More than one in ten older Chinese population had toothache, and it was related to age, gender, socioeconomic status, behaviour and oral health status. Lifestyle interventions should be taken to avoid the occurrence of the toothache.
调查中国老年人群中牙痛的患病率及其危险因素。
对 2011 年、2014 年和 2018 年调查年≥65 岁的 25048 名中国人口的全国横断面调查数据进行分析,并进行汇总。卡方检验用于检验特定亚组之间的患病率差异。使用具有稳健误差方差的多变量修正泊松回归分析来检测相关因素,并计算患病率比(PR)。

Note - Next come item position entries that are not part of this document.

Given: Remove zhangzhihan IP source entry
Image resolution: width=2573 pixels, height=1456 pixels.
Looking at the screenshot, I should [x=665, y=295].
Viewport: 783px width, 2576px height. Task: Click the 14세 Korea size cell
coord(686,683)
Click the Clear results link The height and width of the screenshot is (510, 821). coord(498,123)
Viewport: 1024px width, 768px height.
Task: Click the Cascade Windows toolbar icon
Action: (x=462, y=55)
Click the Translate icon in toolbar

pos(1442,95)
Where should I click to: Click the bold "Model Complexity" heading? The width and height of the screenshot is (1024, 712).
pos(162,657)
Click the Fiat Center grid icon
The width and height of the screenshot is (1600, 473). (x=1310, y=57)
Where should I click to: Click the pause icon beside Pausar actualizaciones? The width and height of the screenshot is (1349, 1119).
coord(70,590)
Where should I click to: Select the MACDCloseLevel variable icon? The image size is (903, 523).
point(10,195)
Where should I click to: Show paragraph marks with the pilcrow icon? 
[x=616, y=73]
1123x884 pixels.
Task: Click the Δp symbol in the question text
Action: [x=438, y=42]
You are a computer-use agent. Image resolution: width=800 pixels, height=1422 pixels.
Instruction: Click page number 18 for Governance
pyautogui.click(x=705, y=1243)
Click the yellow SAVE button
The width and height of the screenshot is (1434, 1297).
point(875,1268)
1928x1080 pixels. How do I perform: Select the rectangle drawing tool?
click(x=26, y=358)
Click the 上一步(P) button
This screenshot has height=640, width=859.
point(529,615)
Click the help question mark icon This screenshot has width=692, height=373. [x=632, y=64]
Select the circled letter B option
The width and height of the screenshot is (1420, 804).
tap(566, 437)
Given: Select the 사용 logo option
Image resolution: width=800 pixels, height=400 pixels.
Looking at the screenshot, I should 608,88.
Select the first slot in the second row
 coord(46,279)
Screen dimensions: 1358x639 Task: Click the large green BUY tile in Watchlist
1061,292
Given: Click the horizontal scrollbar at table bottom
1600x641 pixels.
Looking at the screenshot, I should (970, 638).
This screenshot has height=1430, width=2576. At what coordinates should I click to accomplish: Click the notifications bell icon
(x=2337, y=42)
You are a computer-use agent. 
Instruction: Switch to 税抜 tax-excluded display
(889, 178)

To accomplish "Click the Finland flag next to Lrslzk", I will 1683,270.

2011 年、2014 年和 2018 年,牙痛的患病率分别为 16.3%(95%CI:15.5%-17.1%)、12.8%(95%CI:12.0%-13.7%)和 16.0%(95%CI:15.3%-16.7%)。在汇总的多变量泊松回归模型中,与牙痛相关的因素包括女性(PR:1.27,95%CI:1.18-1.37)、较年轻的年龄(PR:1.84,95%CI:1.63-2.09)、目前已婚且与配偶同住(PR:1.08,95%CI:1.01-1.15)、当前居住在城市地区(PR:1.12,95%CI:1.06-1.20)、有足够的经济支持(PR:0.69,95%CI:0.65-0.74)、患有慢性病(PR:1.46,95%CI:1.35-1.57)、高糖摄入(PR:1.10,95%CI:1.03-1.17)、咸味(PR:1.15,95%CI:1.07-1.23)、吸烟(PR:1.14,95%CI:1.06-1.23)或饮酒(PR:1.17,95%CI:1.09-1.25)、戴假牙(PR:1.15,95%CI:1.08-1.22)和更高的刷牙频率(PR:1.25-1.50)。
超过十分之一的中国老年人口有牙痛,且与年龄、性别、社会经济状况、行为和口腔健康状况有关。应采取生活方式干预措施来避免牙痛的发生。